State data show that 83 of Connecticut’s 213 nursing facilities have at least one COVID-19-positive resident. The state has not disclosed the number of cases at each facility, leaving family members and other loved ones in the dark as nursing homes bar visitors and the disease continues to spread.

The state also has not released data on the number of nursing home workers with coronavirus. After The Mirror wrote about the gap in mandated reporting, state officials said they would begin to collect that data. A spokesman for the health department said Wednesday that the information was not yet available.

Nursing home employees issued a plea for help Wednesday, calling on the state to direct more protective gear and other resources to the facilities.

“This is serious. Our lives are in jeopardy,” said Chelsea Daniels, a licensed practical nurse at Fresh River Healthcare in East Windsor. “We don’t have an option to work from home. We are reusing personal protective equipment.”

“If we die, who’s left to take care of the residents?” she asked. “We shouldn’t have to beg for PPE, and we shouldn’t have to beg to be protected.”

Carol Dixon, who is part of the housekeeping staff at the Saint Mary Home in West Hartford, said she knows of at least seven colleagues who are out sick. Administrators at her facility have not kept staff members apprised of all the residents and workers who are ill, she said, deepening concerns.

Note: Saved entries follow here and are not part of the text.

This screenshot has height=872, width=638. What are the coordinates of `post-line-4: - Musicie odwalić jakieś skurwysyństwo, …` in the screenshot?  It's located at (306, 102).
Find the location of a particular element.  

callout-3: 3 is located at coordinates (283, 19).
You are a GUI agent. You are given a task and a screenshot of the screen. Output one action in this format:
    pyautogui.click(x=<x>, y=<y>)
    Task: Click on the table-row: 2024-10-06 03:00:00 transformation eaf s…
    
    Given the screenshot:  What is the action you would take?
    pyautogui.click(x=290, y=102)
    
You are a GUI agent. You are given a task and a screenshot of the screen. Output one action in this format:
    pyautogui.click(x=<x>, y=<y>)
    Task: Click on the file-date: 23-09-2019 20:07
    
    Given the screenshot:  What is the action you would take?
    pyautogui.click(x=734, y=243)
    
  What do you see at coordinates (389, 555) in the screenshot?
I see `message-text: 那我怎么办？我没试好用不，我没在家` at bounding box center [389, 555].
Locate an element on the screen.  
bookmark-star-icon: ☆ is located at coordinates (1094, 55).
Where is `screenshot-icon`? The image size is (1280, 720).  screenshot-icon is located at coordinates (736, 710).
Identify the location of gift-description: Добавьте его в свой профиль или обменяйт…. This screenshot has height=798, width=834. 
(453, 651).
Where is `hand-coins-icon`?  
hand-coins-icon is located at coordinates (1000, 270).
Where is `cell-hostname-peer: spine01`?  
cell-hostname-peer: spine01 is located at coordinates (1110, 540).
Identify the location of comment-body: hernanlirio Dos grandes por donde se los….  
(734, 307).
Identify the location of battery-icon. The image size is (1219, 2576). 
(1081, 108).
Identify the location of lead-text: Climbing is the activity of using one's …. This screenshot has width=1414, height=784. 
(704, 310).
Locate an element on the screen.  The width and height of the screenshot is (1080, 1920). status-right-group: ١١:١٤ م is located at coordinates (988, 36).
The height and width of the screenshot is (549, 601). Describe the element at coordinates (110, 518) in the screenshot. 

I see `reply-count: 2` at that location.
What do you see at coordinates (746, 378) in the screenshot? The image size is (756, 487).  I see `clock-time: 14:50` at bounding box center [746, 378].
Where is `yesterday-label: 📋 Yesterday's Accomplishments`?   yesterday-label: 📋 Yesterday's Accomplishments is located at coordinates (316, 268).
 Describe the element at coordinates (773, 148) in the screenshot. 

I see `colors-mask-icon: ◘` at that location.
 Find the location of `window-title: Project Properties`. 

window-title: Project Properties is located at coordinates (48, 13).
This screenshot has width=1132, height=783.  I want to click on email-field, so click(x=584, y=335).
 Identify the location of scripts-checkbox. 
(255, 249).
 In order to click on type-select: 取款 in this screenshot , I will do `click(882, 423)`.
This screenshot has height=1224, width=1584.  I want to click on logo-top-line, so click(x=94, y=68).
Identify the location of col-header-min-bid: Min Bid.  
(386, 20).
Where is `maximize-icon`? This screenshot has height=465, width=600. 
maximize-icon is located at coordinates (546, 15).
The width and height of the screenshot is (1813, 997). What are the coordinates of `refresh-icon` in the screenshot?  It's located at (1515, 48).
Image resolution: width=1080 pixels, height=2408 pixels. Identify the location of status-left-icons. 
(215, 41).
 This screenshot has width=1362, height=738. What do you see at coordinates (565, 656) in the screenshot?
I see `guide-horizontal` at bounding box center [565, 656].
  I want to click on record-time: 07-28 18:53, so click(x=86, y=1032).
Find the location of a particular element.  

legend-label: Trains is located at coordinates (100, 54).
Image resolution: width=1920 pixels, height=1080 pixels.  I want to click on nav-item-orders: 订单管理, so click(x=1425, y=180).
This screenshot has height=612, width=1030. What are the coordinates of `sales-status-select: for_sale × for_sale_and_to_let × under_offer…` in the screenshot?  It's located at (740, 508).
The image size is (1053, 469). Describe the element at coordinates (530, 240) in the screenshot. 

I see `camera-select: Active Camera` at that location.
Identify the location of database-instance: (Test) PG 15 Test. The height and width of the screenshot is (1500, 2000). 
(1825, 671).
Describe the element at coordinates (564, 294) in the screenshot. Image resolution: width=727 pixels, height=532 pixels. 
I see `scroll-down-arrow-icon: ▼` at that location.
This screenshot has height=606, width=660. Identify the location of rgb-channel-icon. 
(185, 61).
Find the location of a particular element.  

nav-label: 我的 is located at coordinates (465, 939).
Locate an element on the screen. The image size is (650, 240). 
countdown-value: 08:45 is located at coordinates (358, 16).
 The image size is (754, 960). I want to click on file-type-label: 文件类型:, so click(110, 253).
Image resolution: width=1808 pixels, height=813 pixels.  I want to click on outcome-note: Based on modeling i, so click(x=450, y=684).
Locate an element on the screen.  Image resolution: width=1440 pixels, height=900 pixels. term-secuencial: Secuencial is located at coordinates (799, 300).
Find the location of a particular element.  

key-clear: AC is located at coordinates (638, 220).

“Not knowing is the problem,” she said. “When you know, you can prepare yourself. When you don’t know, you walk in and it’s terrifying.”

Marshalee Blidgen said she was fired from her job as a part-time certified nursing assistant at Saint Mary this week after refusing to work on a floor with residents who showed coronavirus symptoms. Her 13-year-old daughter has asthma, Blidgen said, so she walked out of her shift. She was later fired.

“I’m scared and I feel betrayed” she said. “They should be looking out for the CNAs. I know I have duties, but on the other hand, my family comes first.”

With regard to protective equipment, administrators at Saint Mary said they are following guidelines from the Centers for Disease Control and Prevention. Three residents of the facility have tested positive for COVID-19 and have been hospitalized. Three employees have also contracted the disease and are recovering at home.

They declined to comment on Blidgen’s situation.

State officials said Wednesday they are working to address shortages in protective gear.

“We’re going to get that gear out to people as fast as we humanly can,” Gov. Ned Lamont said. “We’ve got a good backlog. We’ve got it on order. Frontline workers are our number one priority.”

“In the meantime,” he said, “if you have to wear a mask you make yourself, do that.”